Thursday, February 10, 2005

Now I know which exit.

I took a five state odessy yesterday. Virginia, through West Virginia, through Maryland, through Pennsylvania, finally ending in New Jersey. I came back the same day.

When I got close to my final destination, I was early. I decided to stop for gas and a coffee refill. I picked a random exit off of I-78 and expected to see an area typical of a highway exit. Fast food, car dealerships, restaurants, gas stations and miscellaneous businesses. What I saw really surprised me.

It was like wilderness. Not 100 feet from the ramp, the forest started. There were a scattering of houses mixed in the trees and some quaint settings that were actually quite nice. There was even a sheep farm, which I would expect to see in WV, not NJ. I had to drive a mile to get to the gas station, where I received full service on my vehicle. Fill up, window wash and tire pressure check, just like the old days. I went inside for a cup of coffee and the clerk was cleaning up the coffee area and pored the cup of coffee for me. Decent coffeee at that. I was pleasantly surprised and got a very good first impression of NJ. Then it went down hill.

MapQuest took me through the heart of Newark. Here I am, a big goofy white guy wearing a suit in a giant pick up truck, in the middle of a ghetto with prostitutes hollering at me. I was somewhere in the vicinity of the art center, which apparently is a very rough section of town. I was pretty sure I wouldn't make it out alive. Every person I passed was of a race other than white and glared at my offensive presence.

Then I got to the Kearny area. It was very nice. A long straight boulevard with shops, people walking, kids going to school and remarkably clean. But, there was no place to park. Here I am in the land of cars and highways, just surviving the ghettos and I couldn't find a parking spot. I kept driving and felt certain I would hit another ghetto at any moment and risk my life again.
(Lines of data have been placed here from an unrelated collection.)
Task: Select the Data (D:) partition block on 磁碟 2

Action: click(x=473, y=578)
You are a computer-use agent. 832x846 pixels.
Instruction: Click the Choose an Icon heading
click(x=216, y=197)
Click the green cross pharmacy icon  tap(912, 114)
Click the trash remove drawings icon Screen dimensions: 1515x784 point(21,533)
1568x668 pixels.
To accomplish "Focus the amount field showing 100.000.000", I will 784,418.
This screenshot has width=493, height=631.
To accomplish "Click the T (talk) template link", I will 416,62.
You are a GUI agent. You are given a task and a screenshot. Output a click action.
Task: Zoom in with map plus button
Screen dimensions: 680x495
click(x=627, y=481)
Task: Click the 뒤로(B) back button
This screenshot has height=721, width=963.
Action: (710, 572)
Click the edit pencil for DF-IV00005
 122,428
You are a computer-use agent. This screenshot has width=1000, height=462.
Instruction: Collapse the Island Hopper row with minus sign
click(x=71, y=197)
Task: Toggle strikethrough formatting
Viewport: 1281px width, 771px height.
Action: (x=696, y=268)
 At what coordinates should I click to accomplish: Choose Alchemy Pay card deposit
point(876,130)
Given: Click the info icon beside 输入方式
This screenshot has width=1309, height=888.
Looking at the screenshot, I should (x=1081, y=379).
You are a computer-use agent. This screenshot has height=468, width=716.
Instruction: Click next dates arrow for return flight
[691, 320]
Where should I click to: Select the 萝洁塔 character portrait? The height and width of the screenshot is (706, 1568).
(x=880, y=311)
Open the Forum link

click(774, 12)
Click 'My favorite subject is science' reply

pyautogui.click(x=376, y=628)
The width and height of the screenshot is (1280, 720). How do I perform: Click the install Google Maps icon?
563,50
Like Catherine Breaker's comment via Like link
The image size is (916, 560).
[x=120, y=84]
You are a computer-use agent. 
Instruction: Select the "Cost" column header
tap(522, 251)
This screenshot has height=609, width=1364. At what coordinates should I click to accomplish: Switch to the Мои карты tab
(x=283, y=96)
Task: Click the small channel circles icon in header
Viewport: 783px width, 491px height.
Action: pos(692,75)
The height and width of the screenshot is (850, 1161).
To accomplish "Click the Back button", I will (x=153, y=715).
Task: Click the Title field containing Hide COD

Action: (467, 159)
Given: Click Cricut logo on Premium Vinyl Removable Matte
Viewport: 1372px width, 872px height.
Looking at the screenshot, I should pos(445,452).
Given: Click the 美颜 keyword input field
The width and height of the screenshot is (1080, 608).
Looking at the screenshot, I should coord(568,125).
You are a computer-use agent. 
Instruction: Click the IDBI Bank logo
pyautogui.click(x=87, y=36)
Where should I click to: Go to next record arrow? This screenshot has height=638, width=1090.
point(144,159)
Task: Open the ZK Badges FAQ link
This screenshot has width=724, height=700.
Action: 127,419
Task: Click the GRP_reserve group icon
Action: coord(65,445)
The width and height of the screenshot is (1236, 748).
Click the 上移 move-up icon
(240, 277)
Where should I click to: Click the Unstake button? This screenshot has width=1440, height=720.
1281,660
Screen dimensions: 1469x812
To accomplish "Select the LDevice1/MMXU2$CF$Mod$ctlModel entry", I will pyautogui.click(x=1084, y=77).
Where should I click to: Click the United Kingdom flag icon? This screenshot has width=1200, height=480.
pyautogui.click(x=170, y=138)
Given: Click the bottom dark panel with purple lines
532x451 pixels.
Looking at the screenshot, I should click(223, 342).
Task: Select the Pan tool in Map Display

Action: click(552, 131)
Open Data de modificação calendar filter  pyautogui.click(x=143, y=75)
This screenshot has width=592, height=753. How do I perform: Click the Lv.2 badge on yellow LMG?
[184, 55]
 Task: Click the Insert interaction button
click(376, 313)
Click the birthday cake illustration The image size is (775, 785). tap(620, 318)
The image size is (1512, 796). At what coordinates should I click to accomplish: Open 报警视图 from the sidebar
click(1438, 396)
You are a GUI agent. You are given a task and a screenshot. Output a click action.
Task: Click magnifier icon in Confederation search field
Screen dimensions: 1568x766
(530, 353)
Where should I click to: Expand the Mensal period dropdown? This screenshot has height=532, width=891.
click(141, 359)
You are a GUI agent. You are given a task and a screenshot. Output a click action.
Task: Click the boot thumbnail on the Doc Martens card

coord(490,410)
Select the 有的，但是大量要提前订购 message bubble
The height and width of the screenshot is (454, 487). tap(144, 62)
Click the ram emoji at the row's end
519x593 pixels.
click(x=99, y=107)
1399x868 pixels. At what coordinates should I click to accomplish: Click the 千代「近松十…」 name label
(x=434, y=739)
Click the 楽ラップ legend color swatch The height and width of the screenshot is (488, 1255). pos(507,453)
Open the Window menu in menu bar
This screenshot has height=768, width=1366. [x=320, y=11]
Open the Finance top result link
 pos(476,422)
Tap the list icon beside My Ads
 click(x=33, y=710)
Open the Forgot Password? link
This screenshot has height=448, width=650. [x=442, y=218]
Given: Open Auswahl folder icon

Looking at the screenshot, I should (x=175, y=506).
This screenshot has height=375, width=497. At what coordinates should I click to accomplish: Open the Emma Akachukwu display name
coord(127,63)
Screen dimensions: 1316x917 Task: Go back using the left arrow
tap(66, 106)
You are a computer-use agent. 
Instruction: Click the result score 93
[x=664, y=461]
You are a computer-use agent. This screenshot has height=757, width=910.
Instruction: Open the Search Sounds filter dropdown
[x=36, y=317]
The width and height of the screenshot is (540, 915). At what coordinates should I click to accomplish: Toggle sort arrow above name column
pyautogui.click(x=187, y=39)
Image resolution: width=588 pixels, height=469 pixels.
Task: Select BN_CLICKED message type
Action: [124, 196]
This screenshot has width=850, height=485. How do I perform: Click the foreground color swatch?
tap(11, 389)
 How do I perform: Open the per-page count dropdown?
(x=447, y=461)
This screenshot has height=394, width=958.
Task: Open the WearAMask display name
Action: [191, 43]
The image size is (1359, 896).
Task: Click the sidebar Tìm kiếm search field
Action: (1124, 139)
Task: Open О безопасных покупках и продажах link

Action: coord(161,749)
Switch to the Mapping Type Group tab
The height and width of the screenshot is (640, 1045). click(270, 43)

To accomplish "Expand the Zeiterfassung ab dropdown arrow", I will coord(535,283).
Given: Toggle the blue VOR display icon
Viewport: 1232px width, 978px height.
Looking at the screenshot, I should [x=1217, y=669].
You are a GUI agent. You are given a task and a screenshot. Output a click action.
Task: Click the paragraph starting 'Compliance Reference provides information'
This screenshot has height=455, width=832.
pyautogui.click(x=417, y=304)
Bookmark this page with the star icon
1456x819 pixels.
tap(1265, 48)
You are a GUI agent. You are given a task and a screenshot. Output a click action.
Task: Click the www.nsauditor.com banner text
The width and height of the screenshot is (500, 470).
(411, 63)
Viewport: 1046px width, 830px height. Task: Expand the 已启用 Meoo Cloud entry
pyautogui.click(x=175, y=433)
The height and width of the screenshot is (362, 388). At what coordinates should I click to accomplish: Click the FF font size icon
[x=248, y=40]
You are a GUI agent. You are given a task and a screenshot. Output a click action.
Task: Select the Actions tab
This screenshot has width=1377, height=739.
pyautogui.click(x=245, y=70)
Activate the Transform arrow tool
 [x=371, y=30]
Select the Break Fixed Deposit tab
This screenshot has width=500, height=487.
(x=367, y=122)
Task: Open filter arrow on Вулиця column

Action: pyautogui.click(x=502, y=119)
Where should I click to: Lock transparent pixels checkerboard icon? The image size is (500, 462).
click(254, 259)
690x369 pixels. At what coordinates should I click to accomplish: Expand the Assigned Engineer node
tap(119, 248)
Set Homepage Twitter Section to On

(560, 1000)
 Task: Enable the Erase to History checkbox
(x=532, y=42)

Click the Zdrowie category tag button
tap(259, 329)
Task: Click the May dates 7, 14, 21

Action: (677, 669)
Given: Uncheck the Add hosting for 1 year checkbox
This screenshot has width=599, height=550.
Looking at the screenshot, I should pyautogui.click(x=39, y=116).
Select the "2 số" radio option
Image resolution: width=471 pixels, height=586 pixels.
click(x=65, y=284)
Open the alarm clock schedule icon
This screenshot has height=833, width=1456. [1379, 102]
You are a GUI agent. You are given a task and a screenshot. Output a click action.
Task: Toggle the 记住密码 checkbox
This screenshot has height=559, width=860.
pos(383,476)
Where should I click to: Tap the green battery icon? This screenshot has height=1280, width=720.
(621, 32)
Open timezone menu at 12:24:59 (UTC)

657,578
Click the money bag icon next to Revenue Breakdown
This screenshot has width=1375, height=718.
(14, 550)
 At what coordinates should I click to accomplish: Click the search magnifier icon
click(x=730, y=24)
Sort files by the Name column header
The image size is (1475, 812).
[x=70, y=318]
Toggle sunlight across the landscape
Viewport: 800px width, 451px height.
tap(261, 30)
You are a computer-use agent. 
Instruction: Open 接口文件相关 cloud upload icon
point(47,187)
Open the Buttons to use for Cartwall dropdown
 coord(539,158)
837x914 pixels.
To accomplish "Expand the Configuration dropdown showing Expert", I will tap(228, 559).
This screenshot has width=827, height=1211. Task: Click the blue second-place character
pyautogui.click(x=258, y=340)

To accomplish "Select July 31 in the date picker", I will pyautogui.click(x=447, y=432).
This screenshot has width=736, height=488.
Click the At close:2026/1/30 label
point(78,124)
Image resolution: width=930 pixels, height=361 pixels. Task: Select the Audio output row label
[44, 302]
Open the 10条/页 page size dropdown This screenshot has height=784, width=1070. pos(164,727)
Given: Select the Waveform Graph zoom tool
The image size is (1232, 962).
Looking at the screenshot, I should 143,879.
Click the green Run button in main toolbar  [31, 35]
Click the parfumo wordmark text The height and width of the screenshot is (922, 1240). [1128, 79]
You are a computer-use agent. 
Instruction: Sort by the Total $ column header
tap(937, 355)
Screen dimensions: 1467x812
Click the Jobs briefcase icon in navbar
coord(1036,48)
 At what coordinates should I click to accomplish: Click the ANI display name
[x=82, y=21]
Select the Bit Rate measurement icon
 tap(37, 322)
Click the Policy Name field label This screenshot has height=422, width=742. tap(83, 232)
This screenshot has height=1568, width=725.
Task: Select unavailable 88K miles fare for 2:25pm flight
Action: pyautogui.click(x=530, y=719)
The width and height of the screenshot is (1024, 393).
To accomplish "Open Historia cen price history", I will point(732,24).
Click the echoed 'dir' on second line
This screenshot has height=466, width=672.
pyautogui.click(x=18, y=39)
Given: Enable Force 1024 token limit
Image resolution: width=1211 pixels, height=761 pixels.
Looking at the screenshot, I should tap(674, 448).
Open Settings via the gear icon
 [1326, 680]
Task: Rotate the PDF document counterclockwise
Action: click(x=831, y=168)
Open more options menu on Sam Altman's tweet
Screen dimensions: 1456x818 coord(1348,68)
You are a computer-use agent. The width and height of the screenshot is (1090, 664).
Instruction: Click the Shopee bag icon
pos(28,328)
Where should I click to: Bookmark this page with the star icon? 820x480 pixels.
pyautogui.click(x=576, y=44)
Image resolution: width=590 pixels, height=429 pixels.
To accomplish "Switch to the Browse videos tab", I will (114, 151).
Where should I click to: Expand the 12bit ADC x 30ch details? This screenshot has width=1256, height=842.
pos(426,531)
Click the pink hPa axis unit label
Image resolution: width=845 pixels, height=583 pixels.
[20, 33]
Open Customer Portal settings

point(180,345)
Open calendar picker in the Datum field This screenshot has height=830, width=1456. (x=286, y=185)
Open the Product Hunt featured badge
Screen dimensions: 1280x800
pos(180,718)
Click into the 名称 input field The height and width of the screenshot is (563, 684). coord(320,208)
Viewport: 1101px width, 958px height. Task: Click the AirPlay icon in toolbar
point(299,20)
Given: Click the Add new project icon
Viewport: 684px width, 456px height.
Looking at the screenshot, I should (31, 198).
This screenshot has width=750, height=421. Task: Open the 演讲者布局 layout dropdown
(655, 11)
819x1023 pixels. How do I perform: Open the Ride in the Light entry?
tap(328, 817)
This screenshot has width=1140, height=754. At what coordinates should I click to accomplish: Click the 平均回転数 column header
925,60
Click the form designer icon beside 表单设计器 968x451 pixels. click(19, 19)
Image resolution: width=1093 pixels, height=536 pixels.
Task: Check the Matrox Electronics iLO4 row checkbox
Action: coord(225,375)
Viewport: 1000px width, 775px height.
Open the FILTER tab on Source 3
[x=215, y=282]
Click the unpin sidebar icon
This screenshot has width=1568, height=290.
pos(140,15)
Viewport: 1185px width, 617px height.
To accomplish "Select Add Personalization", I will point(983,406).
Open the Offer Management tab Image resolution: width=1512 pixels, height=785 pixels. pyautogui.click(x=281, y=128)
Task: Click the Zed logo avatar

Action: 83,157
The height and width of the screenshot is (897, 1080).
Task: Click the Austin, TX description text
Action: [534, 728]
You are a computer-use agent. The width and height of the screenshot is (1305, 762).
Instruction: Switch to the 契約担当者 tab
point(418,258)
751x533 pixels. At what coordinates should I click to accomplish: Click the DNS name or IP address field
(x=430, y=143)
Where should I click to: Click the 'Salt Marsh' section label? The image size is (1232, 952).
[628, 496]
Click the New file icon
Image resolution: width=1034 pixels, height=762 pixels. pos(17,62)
My business finished, I found a safer way out of town. I took the Garden State Parkway, which has an amazingly large cemetery that stretches out on both sides of the road and has a little deli-food mart on one corner, right up against the tomb stones and mausoleums. One each side of the cemetery, there was a two lane road with row houses across the street. I'm not sure I'd want to be there in life or in death. Both prospects are disconcerting.

Traffic was much lighter than I thought. There were plenty of cars and we were following very closely, but traffic was moving very well.

The strangest part of the trip was leaving NJ. I flew right into NJ along I-78, but on the way out, I had to stop and pay a toll. It was very Hotel California-ish. You can get in, but you can't get out. At least not without paying 75 cents.

All in all, I thought NJ was a nice place and wouldn't mind going back.

Other strange sites:

A female flasher on I-81 north of Harrisburg. She wasn't very well endowed though.
A donkey farm in PA along I-78 in which each donkey had a private barn that looked like a giant "dog-gloo" you can get from the evil WalMart.
A convoy of six tanker trucks carrying different chemicals. Lord knows what would happen in a pile up.
A male of middle eastern decent with a dot on his forhead. I've seen women like this, but never a man. I don't remember what it means or whether it is religious or cultural. I just know I never saw a man with one.
A funeral procession with some idiot driving beside each car and honking. I think he was telling each of them that thier lights were on. Kind of funny, but tasteless.
Real, live prostitutes. Other than Tiajuana strippers, I'd never seen a prostitute.
A rain, snow line. I didn't realize it was really a line. It was raining and as I went up over a mountain, it very abrubtly turned to snow.